• **ACTIVITY**: Word for word, copy the data that follows and skip its pictures.

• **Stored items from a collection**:
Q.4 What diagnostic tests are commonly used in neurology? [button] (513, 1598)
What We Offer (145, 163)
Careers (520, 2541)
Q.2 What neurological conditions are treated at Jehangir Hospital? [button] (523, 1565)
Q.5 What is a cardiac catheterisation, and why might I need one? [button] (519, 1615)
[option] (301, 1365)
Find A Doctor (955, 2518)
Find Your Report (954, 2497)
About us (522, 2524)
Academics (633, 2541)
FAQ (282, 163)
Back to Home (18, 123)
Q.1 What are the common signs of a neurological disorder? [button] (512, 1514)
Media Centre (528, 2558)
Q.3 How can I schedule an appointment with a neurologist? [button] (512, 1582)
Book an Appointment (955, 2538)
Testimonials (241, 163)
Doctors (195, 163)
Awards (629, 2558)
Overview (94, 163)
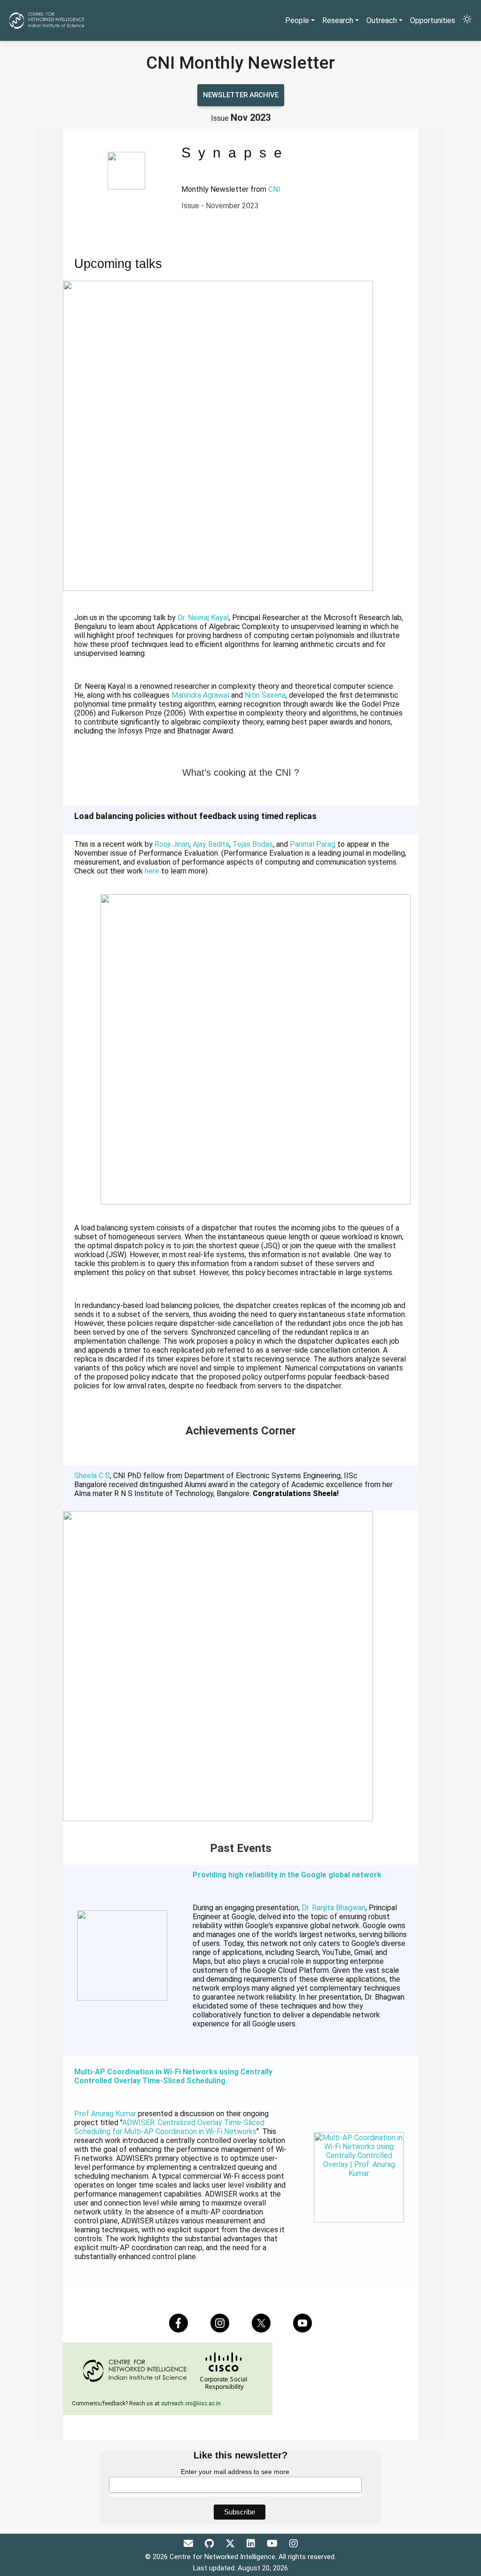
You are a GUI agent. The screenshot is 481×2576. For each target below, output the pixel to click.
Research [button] (337, 20)
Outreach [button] (381, 20)
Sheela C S (92, 1475)
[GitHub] (210, 2543)
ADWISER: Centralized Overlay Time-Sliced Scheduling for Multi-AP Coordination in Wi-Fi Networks (169, 2127)
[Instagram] (293, 2543)
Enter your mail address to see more (235, 2471)
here (152, 871)
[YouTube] (273, 2543)
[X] (231, 2543)
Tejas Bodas (253, 844)
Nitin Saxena (265, 695)
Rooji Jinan (172, 844)
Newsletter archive (241, 95)
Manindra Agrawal (200, 695)
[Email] (189, 2543)
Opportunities (432, 20)
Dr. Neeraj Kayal (203, 617)
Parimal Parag (312, 844)
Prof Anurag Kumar (105, 2113)
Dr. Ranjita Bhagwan (333, 1907)
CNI (274, 189)
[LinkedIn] (252, 2543)
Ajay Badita (211, 844)
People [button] (297, 20)
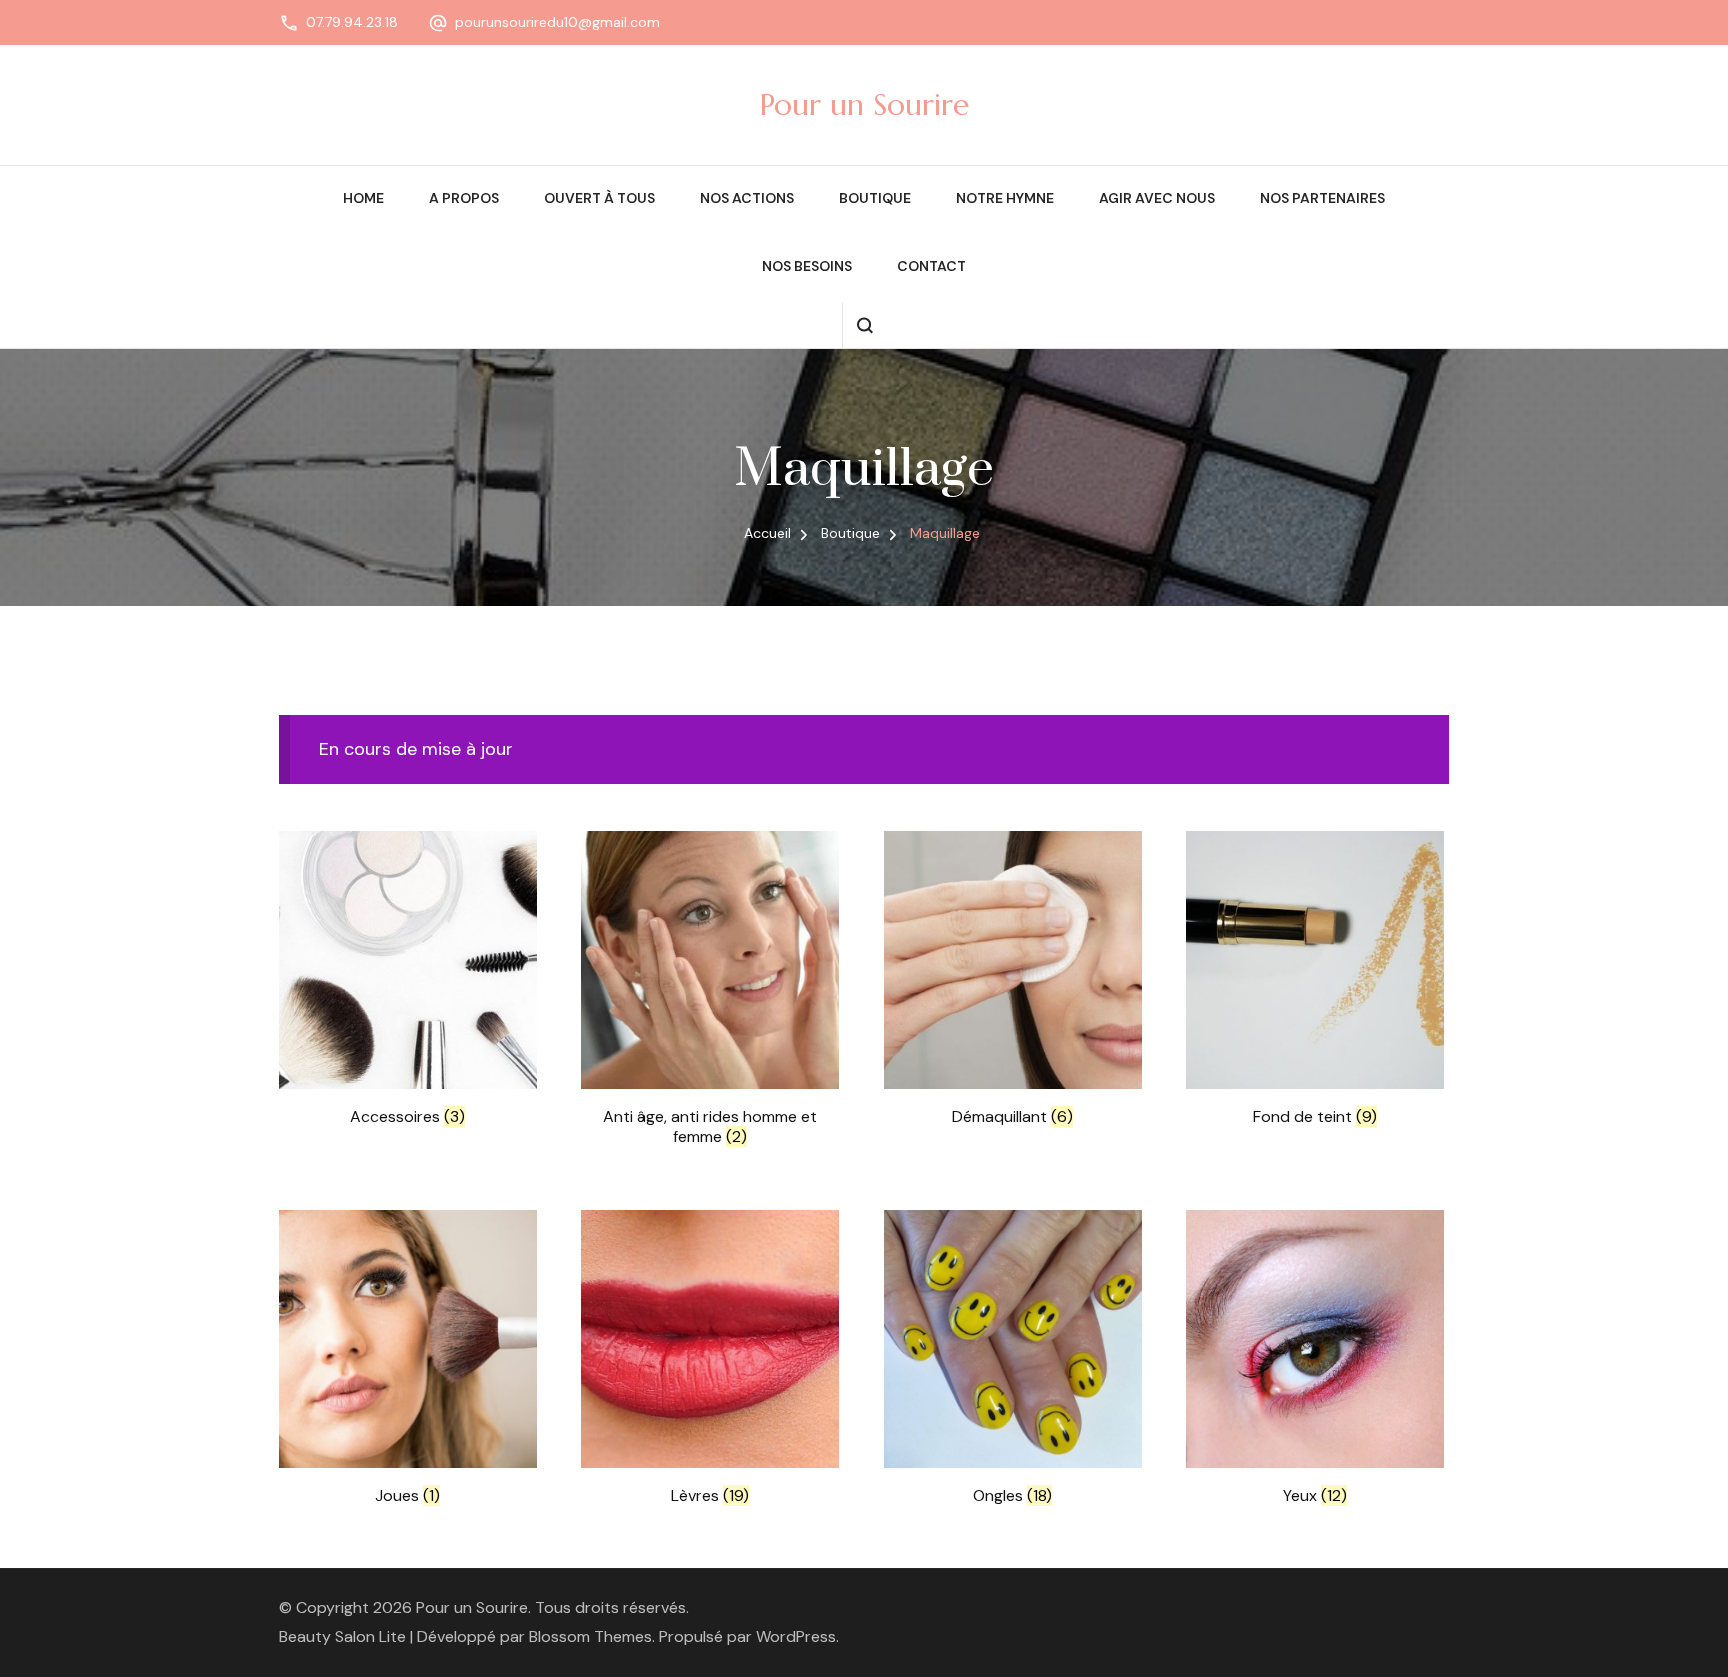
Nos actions (747, 198)
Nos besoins (807, 266)
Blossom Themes (590, 1636)
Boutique (875, 198)
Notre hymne (1005, 198)
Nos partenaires (1322, 198)
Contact (931, 266)
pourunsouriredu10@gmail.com (557, 22)
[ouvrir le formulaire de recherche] (864, 325)
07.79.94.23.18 (352, 22)
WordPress (796, 1636)
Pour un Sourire (864, 104)
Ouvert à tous (599, 198)
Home (363, 198)
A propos (464, 198)
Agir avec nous (1157, 198)
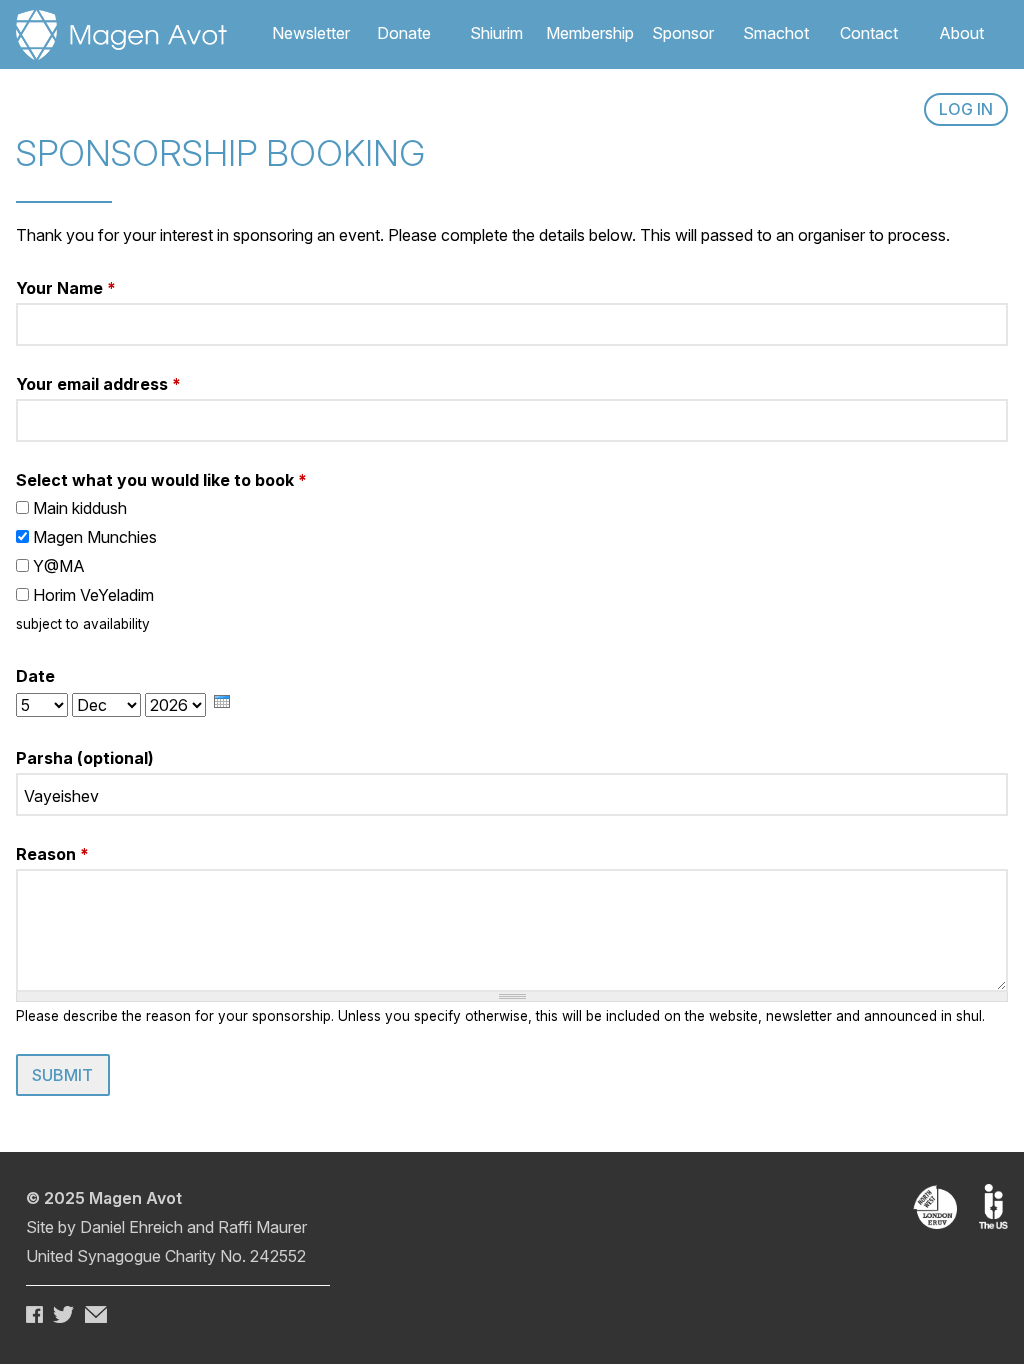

• **ANSWER TO THE PROBLEM**:
Q.4 What diagnostic tests are commonly used in neurology? [button] (513, 1598)
What We Offer (145, 163)
Careers (520, 2541)
Q.2 What neurological conditions are treated at Jehangir Hospital? [button] (523, 1565)
Q.5 What is a cardiac catheterisation, and why might I need one? [button] (519, 1615)
[option] (301, 1365)
Find A Doctor (955, 2518)
Find Your Report (954, 2497)
About us (522, 2524)
Academics (633, 2541)
FAQ (282, 163)
Back to Home (18, 123)
Q.1 What are the common signs of a neurological disorder? [button] (512, 1514)
Media Centre (528, 2558)
Q.3 How can I schedule an appointment with a neurologist? [button] (512, 1582)
Book an Appointment (955, 2538)
Testimonials (241, 163)
Doctors (195, 163)
Awards (629, 2558)
Overview (94, 163)
You are a GUI agent. The screenshot is 481×2576. For each target below, output the pixel to click.
Research [button] (337, 20)
Outreach [button] (381, 20)
Sheela C S (92, 1475)
[GitHub] (210, 2543)
ADWISER: Centralized Overlay Time-Sliced Scheduling for Multi-AP Coordination in Wi-Fi Networks (169, 2127)
[Instagram] (293, 2543)
Enter your mail address to see more (235, 2471)
here (152, 871)
[YouTube] (273, 2543)
[X] (231, 2543)
Tejas Bodas (253, 844)
Nitin Saxena (265, 695)
Rooji Jinan (172, 844)
Newsletter archive (241, 95)
Manindra Agrawal (200, 695)
[Email] (189, 2543)
Opportunities (432, 20)
Dr. Neeraj Kayal (203, 617)
Parimal Parag (312, 844)
Prof Anurag Kumar (105, 2113)
Dr. Ranjita Bhagwan (333, 1907)
CNI (274, 189)
[LinkedIn] (252, 2543)
Ajay Badita (211, 844)
People [button] (297, 20)
Nos actions (747, 198)
Nos besoins (807, 266)
Blossom Themes (590, 1636)
Boutique (875, 198)
Notre hymne (1005, 198)
Nos partenaires (1322, 198)
Contact (931, 266)
pourunsouriredu10@gmail.com (557, 22)
[ouvrir le formulaire de recherche] (864, 325)
07.79.94.23.18 (352, 22)
WordPress (796, 1636)
Pour un Sourire (864, 104)
Ouvert à tous (599, 198)
Home (363, 198)
A propos (464, 198)
Agir avec nous (1157, 198)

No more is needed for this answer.